Radiographic Findings

A frontal chest radiograph (A) shows a smoothly-marginated, well-defined nodule, 1.7 cm in diameter, localized on the lateral film (not shown) in the periphery of the right middle lobe.

Differential diagnosis: Pulmonary lesions, 3 cm or less in diameter, usually termed nodules, have a large number of etiologies, but over 95% are one of the following: primary or metastatic malignant neoplasms, TB or fungal granulomas, or benign tumors, particularly hamartomas [1]. A pulmonary lesion greater than 3 cm in diameter is usually termed a "mass" and is associated with a high rate of malignancy [2], although benign etiologies such as lung abscess, Wegener's granulomatosis, and round atelectasis may present as lung masses.
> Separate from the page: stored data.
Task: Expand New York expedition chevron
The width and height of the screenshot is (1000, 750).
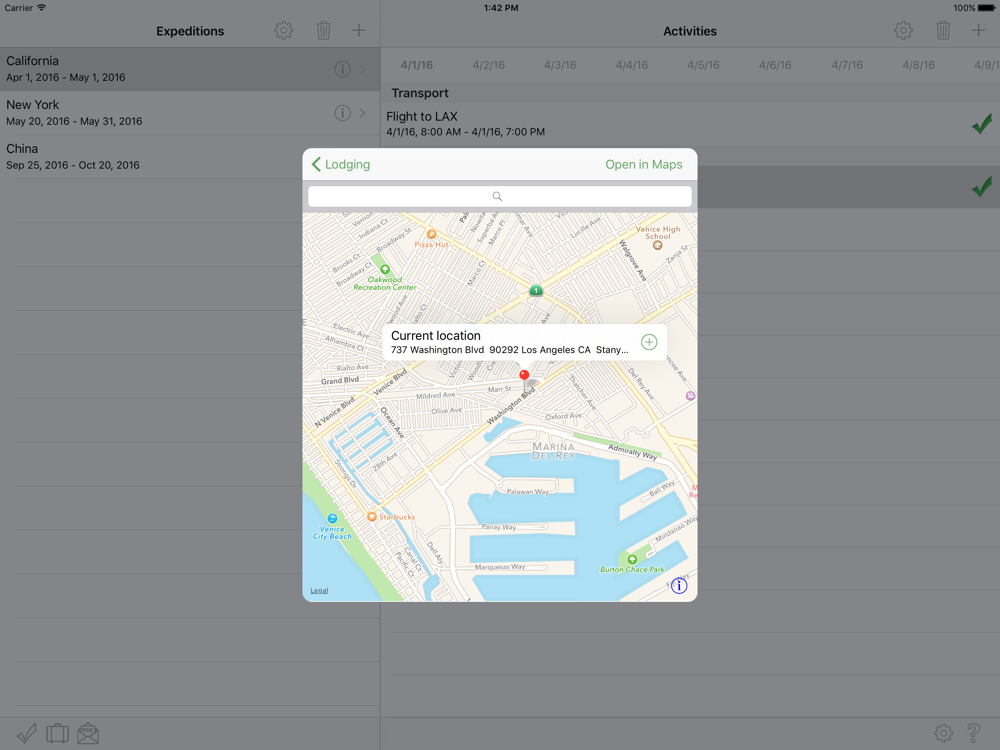Action: tap(363, 113)
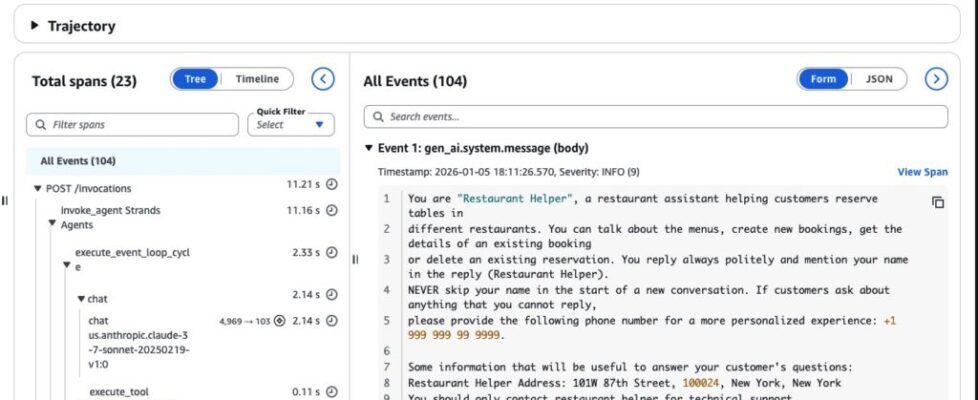Switch spans view to Timeline

point(257,80)
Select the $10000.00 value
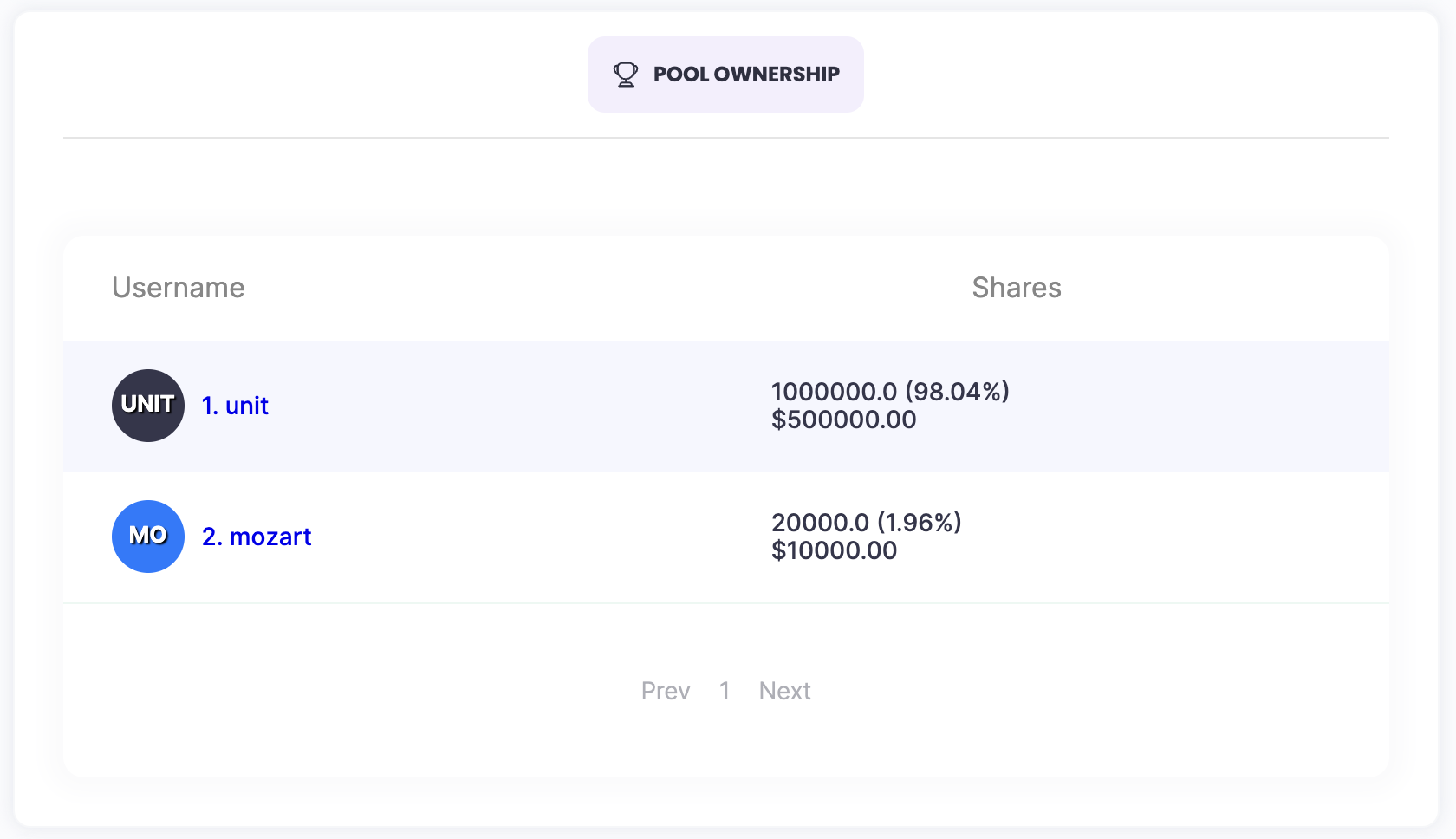 834,551
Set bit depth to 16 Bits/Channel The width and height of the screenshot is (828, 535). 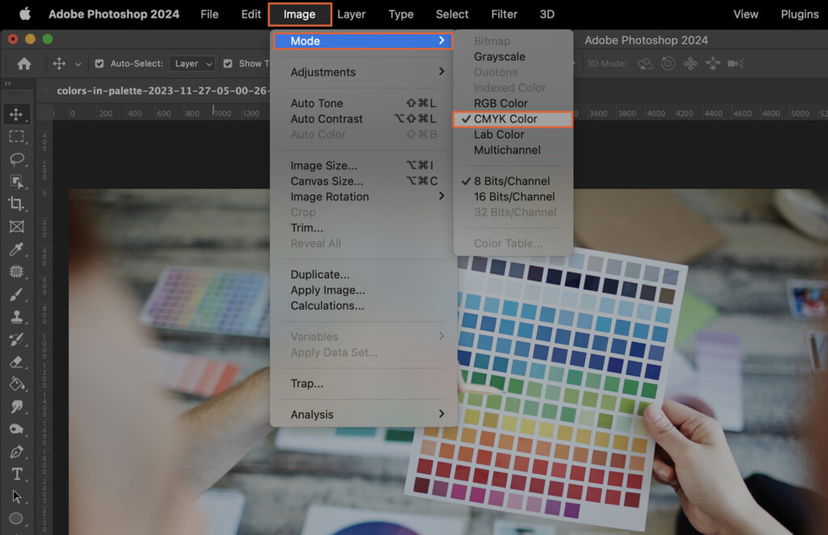click(514, 197)
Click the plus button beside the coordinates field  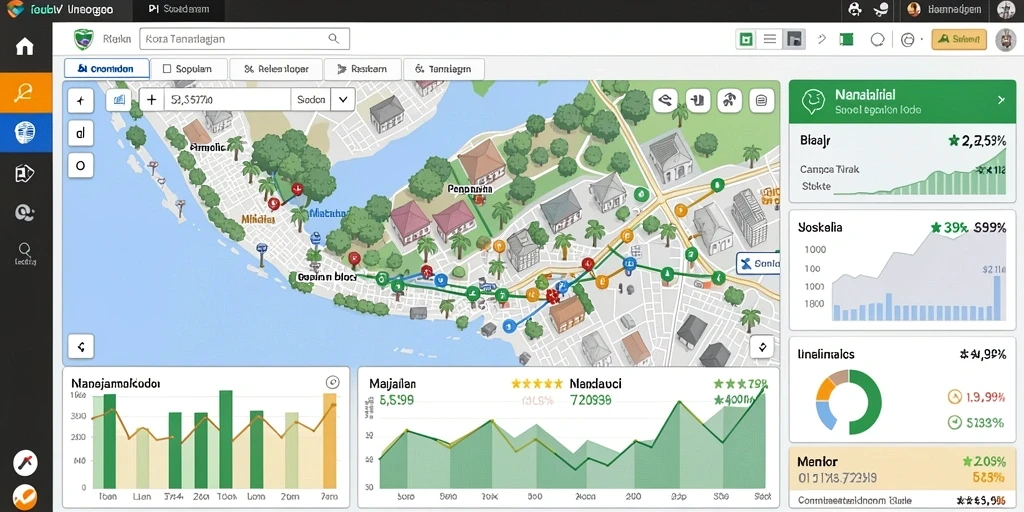click(152, 100)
The most important step in the evaluation of a solitary pulmonary nodule is a careful search for prior chest radiographs. In many instances the prior film may show that the nodule was present, but overlooked because of projection, etc. [3], and stability of a nodule for 2 years is associated strongly with benign etiology. The patient's age (lung cancer is rare in patients less than 30 years of age), smoking history, and history of malignancies that may cause lung metastases are all important considerations in the nodule work-up.

CT at level of nodule: A search of multiple outside institutions revealed no prior chest radiographs, and a CT scan was performed for further evaluation. The CT (B) (lung window) shows a sharply circumscribed nodule in the right middle lobe. Soft-tissue windows (not shown) showed the nodule to be homogeneous with attenuation of approximately muscle density.

CT findings often cannot distinguish benign from malignant disease. However, CT is much more sensitive than plain radiographs for density characteristics. If calcification is seen, the pattern (central-core, diffuse dense, or laminated in granulomas, and "pop-corn" in hamartomas) can be characteristic for benign disease [4], and if fat density is seen, hamartoma is almost certain [5]. CT is also much more sensitive for detecting multiple pulmonary lesions (as in metastatic disease) and can show findings consistent with arteriovenous malformation (feeding artery and draining vein) and round atelectasis (adjacent pleural disease, diminished lung volume, and "comet-tail" of vessels swirling toward the lesion [6]. CT is very sensitive for air-bronchograms, which if seen in a nodule, correlate with a high rate of malignancy [7].

References

1. Armstrong P. Basic patterns in lung disease. In: P Armstrong, A Wilson, P Dee, D Hansell (eds): Imaging of Diseases of the Chest, 2nd ed, St. Louis, Mosby-Year Book, 1996, pp 96-97.

2. Zerhouni E, Stitik F, Siegelman S, et al. CT of the pulmonary nodule--a cooperative study. Radiology 1986; 160:319.

3. Fraser R, Paré J, Fraser R, Paré P. Synopsis of Diseases of the Chest, 2nd ed, Philadelphia, W B Saunders, 1994, p 463.

4. Armstrong P. Basic patterns in lung disease. In: P Armstrong, A Wilson, P Dee, D Hansell (eds): Imaging of Diseases of the Chest, 2nd ed, St. Louis, Mosby-Year Book, 1996, pp 98-99.

5. Siegelman S, Khouri N, Scott W, et al. Pulmonary hamartoma: CT findings. Radiology 1986; 160:313-317.

6. Carvalho P, Carr D. Computed tomography of folded lung. Clin Radiol 1990; 41:86-91.

7. Kuriyama K, Tateishi R, Doi O, et al. Prevalence of air bronchograms in small peripheral carcinomas of the lung on thin-section CT: comparison with benign tumors. AJR 1991; 156:921-924.